Original post by returnmigrant
If your anxiety is this serious (ie. you are describing this issue as 'significant') then talk to your GP before you arrive at Uni. You really do need to get a grip on this sort of thing before you leave home - its the sort of problem that can affect all sorts of relationships throughout your life - work, romance, family etc. and can seriously mess-up your time at Uni.

Any mental-health problem you have can only get exacerbated by the stress/newness of Uni. If you find even talking to 'someone you don't know' this problematic then First Year Uni really isn't a great idea. Go and talk to your GP or any mental-health professional you are already involved with, and get some practical help with these issues. Take a year out of you need to (defer your Uni place until 2015), but I really do advise you to get started on sorting these problems out and getting yourself 'well' before the onslaught of Uni.

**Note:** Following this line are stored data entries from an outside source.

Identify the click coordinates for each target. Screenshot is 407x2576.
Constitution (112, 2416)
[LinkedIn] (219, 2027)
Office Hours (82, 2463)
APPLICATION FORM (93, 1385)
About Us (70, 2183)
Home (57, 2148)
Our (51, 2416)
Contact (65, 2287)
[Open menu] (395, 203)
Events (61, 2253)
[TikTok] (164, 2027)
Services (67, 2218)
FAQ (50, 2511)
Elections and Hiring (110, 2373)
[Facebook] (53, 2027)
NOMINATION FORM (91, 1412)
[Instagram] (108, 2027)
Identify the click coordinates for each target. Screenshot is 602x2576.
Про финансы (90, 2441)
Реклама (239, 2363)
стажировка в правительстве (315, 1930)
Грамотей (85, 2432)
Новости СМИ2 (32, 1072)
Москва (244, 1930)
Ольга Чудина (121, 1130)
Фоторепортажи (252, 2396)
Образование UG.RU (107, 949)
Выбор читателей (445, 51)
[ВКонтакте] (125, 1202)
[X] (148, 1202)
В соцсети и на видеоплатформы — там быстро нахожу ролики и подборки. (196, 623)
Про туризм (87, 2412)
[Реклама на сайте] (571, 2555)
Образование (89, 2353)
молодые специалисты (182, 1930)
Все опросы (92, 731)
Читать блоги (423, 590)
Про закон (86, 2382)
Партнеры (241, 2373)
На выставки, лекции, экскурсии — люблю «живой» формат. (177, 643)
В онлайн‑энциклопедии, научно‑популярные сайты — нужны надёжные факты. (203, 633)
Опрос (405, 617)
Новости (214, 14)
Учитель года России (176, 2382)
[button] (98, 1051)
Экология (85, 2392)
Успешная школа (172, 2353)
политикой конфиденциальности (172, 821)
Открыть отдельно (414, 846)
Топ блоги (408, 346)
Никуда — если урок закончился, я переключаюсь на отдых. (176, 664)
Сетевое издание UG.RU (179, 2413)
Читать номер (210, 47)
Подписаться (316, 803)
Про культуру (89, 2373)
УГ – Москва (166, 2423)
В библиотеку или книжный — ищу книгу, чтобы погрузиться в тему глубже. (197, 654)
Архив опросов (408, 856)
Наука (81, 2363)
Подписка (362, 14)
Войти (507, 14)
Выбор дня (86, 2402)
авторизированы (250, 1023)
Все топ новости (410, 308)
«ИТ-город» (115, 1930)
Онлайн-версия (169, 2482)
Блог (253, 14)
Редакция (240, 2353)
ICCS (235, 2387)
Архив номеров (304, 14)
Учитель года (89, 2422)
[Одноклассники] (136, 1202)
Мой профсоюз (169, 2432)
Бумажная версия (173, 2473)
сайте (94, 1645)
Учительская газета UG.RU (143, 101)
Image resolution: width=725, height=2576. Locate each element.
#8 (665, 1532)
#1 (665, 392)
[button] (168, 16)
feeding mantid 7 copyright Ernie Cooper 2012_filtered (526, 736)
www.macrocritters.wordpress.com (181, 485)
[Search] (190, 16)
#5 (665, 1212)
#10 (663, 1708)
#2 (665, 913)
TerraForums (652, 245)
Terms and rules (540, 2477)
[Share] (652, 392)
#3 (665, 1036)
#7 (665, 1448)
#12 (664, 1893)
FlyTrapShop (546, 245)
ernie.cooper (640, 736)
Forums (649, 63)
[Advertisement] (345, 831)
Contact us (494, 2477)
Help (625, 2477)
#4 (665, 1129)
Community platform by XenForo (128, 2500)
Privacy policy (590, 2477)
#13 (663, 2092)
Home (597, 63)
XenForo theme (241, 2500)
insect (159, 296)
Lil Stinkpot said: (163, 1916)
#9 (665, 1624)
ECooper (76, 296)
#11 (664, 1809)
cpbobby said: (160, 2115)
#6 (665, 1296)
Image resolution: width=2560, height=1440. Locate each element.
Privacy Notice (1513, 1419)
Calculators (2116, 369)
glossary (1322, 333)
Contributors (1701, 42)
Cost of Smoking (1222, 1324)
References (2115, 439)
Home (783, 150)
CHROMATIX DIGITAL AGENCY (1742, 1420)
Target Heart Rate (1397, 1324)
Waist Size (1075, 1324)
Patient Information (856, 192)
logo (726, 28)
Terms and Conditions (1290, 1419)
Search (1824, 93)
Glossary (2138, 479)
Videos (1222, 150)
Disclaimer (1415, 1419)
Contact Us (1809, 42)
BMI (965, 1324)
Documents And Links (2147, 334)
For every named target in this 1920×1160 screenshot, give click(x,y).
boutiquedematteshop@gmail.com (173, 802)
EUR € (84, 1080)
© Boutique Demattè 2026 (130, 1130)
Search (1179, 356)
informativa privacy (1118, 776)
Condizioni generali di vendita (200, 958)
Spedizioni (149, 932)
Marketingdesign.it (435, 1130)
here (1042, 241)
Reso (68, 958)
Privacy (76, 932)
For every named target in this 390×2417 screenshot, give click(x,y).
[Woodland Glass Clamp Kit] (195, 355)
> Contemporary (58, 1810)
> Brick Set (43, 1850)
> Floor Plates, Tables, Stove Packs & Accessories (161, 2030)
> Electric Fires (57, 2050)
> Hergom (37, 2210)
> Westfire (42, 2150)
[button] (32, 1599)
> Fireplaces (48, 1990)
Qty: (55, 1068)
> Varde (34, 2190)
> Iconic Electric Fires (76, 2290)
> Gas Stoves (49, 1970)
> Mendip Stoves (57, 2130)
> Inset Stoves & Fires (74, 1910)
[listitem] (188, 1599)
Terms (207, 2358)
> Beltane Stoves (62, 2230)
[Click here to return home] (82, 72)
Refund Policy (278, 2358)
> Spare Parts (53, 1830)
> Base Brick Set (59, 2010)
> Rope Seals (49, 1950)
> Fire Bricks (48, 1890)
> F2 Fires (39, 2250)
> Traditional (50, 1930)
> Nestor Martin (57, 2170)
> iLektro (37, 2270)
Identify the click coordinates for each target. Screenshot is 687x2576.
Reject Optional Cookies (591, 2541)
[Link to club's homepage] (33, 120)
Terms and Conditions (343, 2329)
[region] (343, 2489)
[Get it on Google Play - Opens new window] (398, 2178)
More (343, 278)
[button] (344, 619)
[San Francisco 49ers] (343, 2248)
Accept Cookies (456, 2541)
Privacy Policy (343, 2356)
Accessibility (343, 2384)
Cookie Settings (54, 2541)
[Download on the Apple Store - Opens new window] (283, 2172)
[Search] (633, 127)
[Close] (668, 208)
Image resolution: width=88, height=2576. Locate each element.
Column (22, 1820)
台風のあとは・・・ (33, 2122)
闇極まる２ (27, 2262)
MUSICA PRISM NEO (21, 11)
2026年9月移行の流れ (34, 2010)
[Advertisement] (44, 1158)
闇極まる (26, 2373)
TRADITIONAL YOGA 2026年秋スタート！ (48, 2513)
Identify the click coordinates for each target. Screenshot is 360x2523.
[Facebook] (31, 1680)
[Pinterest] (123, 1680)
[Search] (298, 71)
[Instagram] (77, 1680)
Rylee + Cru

I think a lot of my anxiety revolves around school in particular. When I was a little kid my mum took me to the doctors and I can't remember his exact words, but I was "diagnosed" (I think, might be the wrong word) with either a school based anxiety/phobia. It's never really gone away, I just don't have hissy fits in the morning any more.

I'm going to uni in 2015 (hopefully!) so I have time to sort things out a bit. Unfortunately my family puts their reputation above our health, so that mixed with living in the country means I can't actually get professional help. I'm trying to get better as much as I can. Like, I'm pushing myself out of my comfort zone as much as I can. It sounds lame, but I managed to get the bus by myself, order my own food at a restaurant and I saved the new kid at school from the *******s. Like, I wouldn't have been able to do that a few years ago.

I'm going to do what you said as much as I can. I think I'm going to be plagued by mental illness my whole life so I might as well make the most of it. On the upside, if I get into the uni I want to go to then my brother will be there, so I can always go to his place and make him come round with me if I'm feeling antsy.

I rambled a bit, but thank you for your advice!